## EXERCISE DESCRIPTION
Please copy the rows below word for word, leaving out the pictures.

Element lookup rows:
........

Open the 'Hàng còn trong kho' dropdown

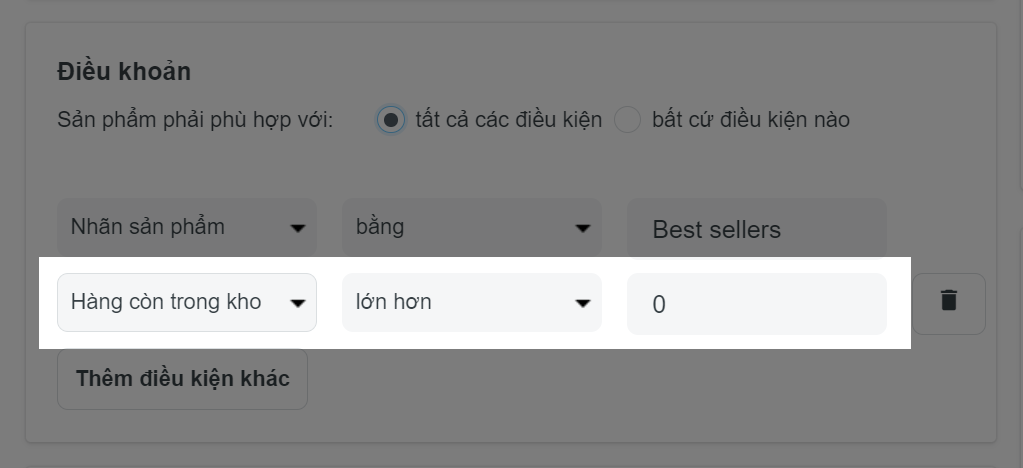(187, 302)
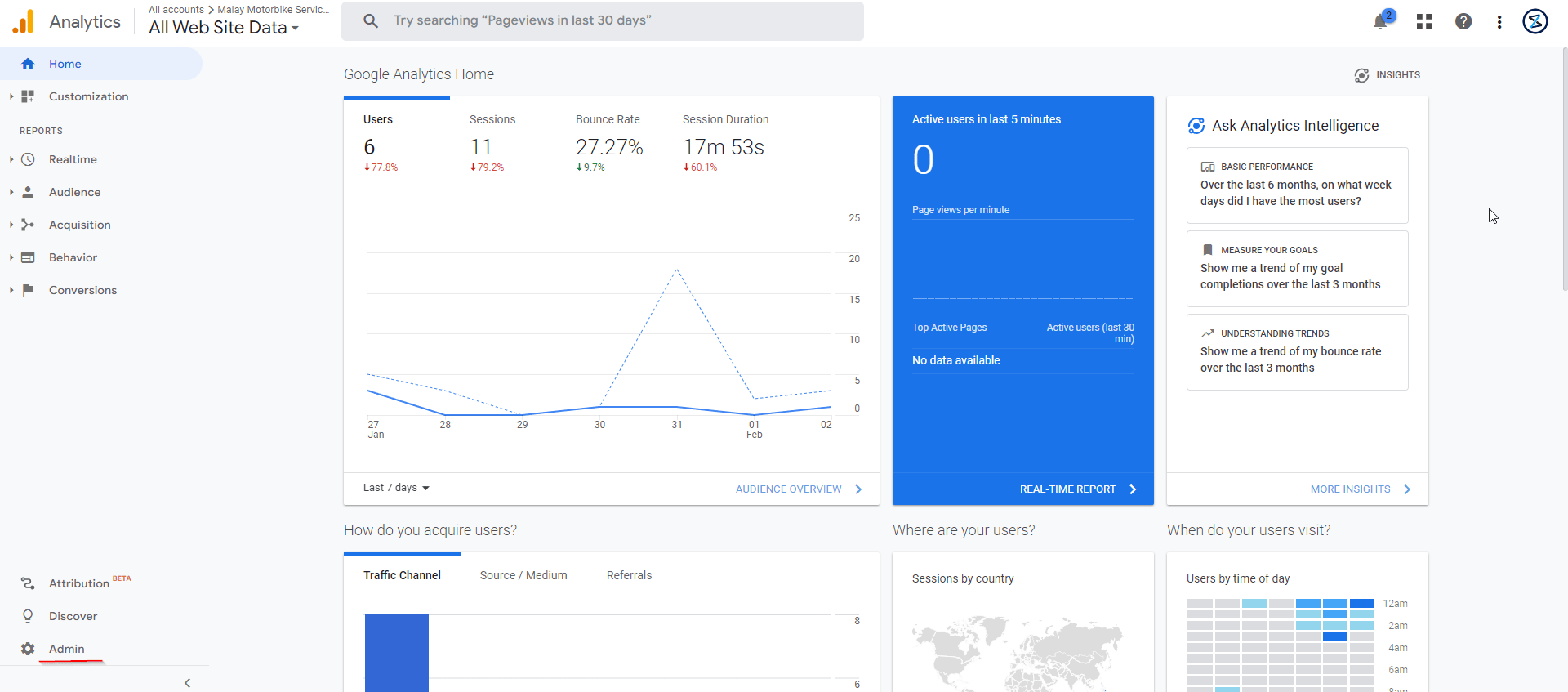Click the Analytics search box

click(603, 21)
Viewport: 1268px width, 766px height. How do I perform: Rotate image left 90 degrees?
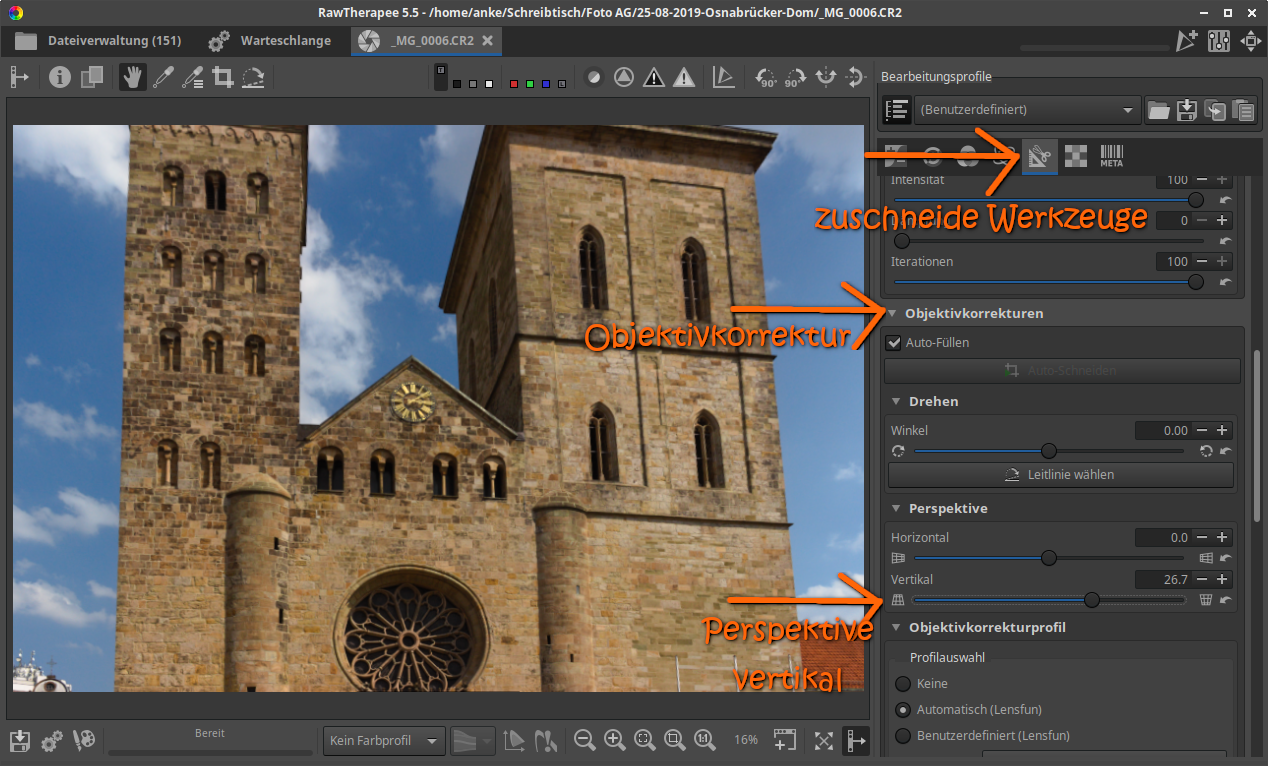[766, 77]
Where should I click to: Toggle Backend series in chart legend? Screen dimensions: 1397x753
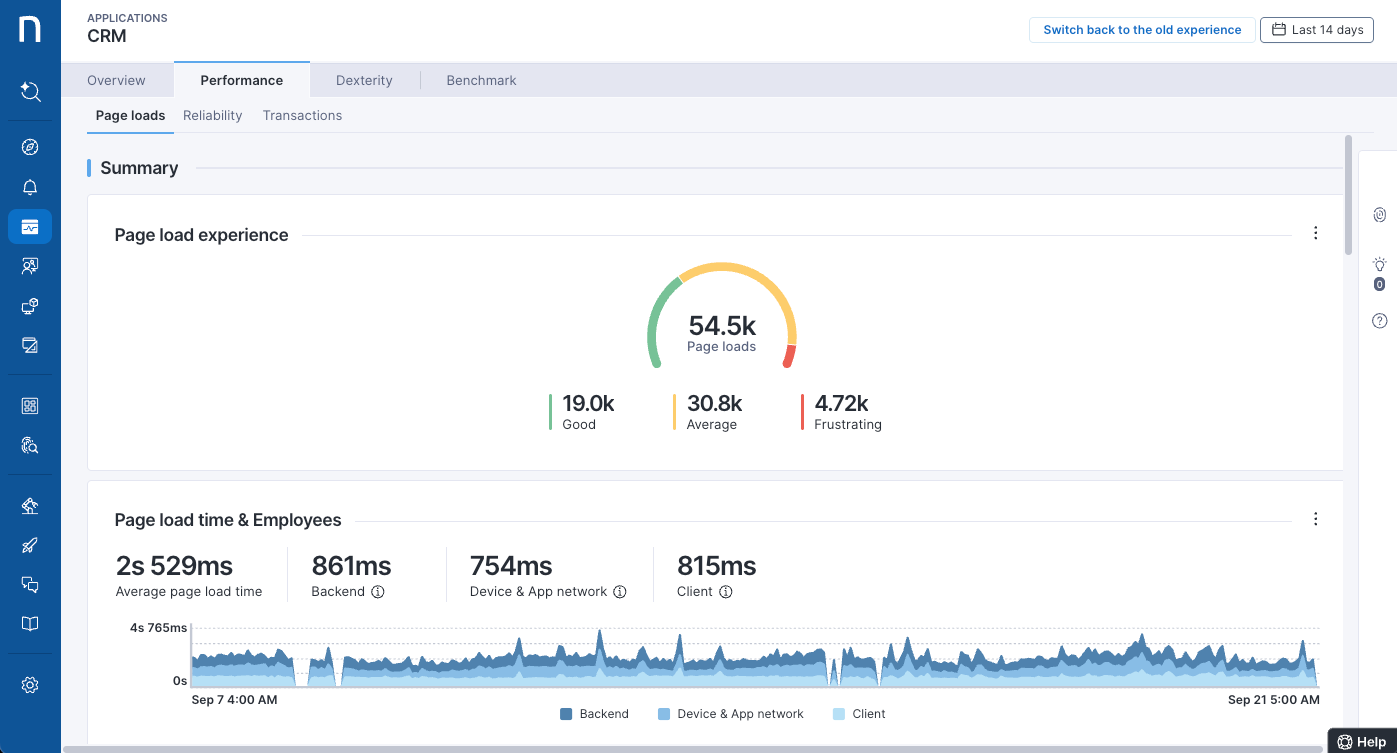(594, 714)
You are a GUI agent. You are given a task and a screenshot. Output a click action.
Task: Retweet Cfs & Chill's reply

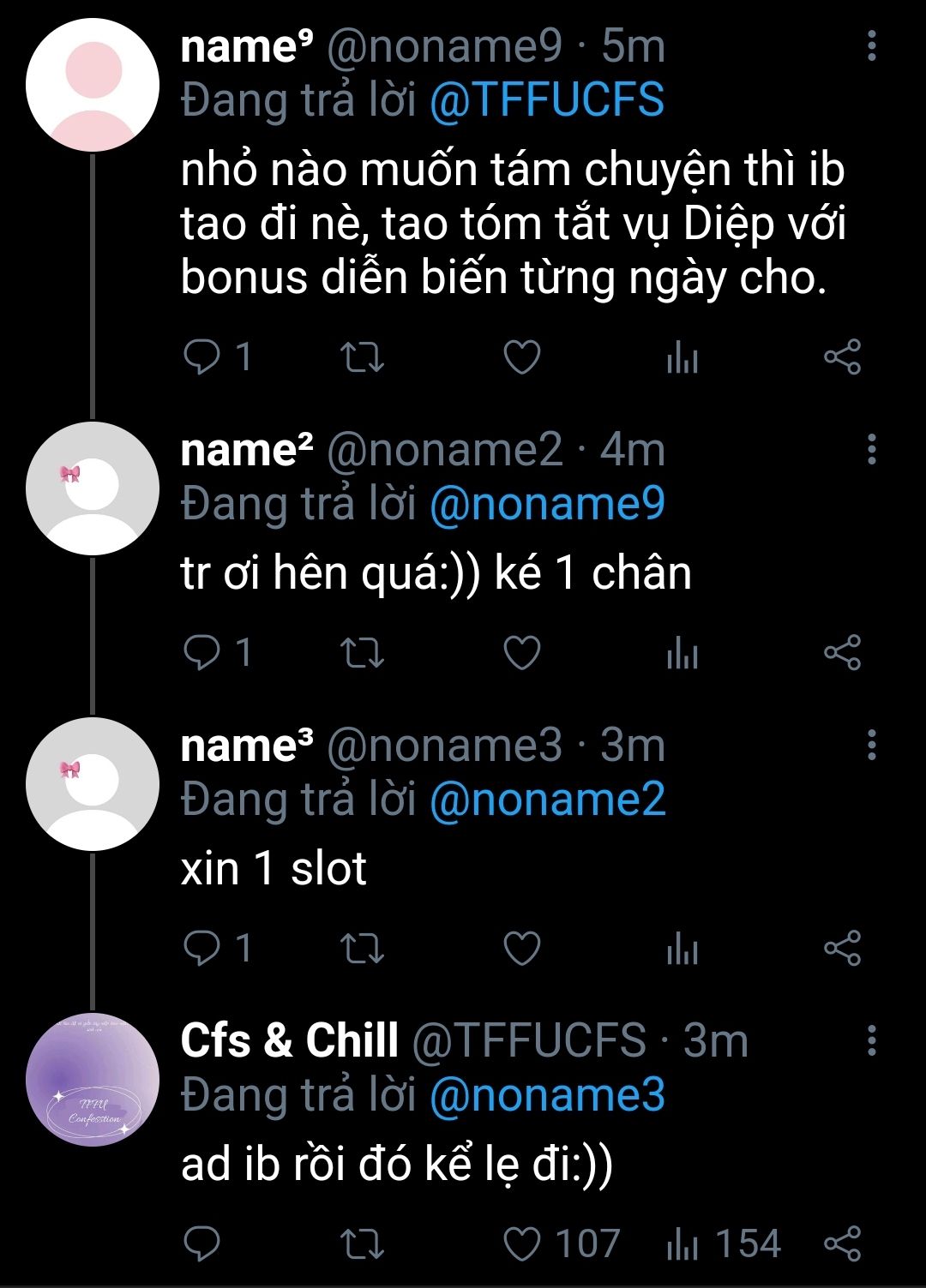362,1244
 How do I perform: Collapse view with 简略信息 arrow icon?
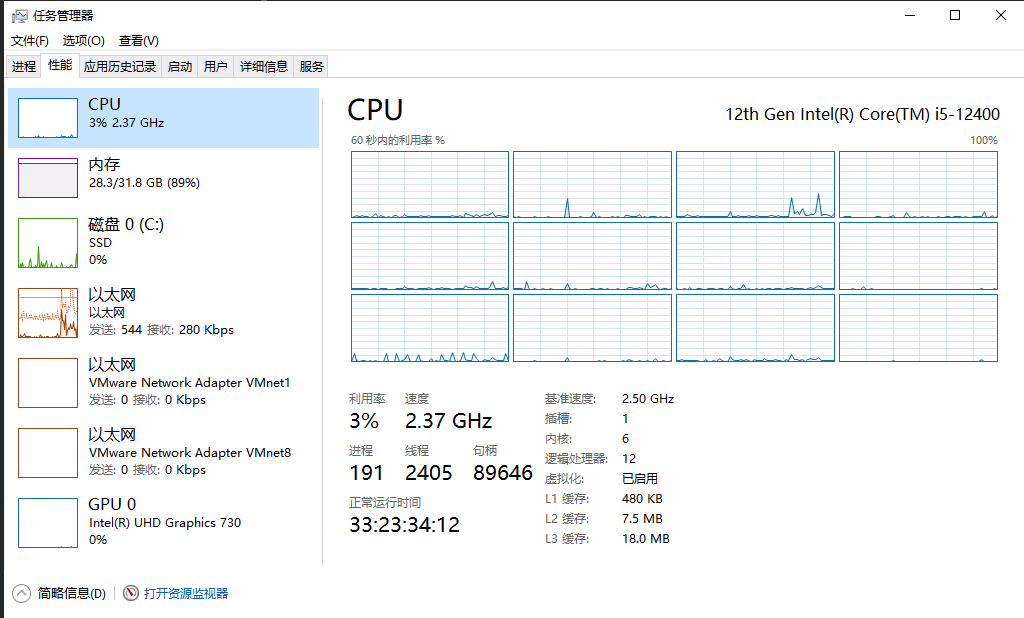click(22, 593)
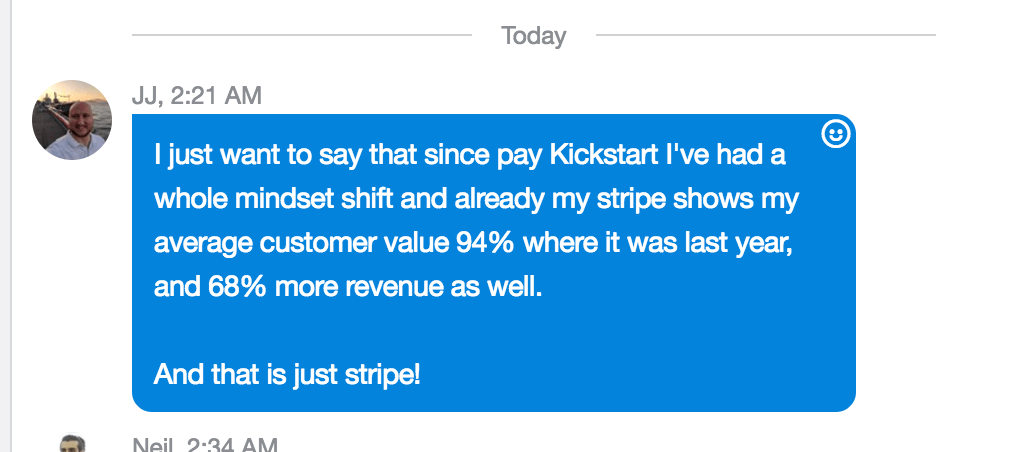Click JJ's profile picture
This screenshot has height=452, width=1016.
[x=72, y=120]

........

## TASK OUTPUT
Open the 'Hàng còn trong kho' dropdown

(187, 302)
Click the Analytics search box

click(603, 21)
Viewport: 1268px width, 766px height. How do I perform: Rotate image left 90 degrees?
[766, 77]
Where should I click to: Toggle Backend series in chart legend? Screen dimensions: 1397x753
(594, 714)
You are a GUI agent. You are given a task and a screenshot. Output a click action.
Task: Retweet Cfs & Chill's reply

362,1244
 How do I perform: Collapse view with 简略信息 arrow icon?
click(22, 593)
Click JJ's profile picture
This screenshot has height=452, width=1016.
[x=72, y=120]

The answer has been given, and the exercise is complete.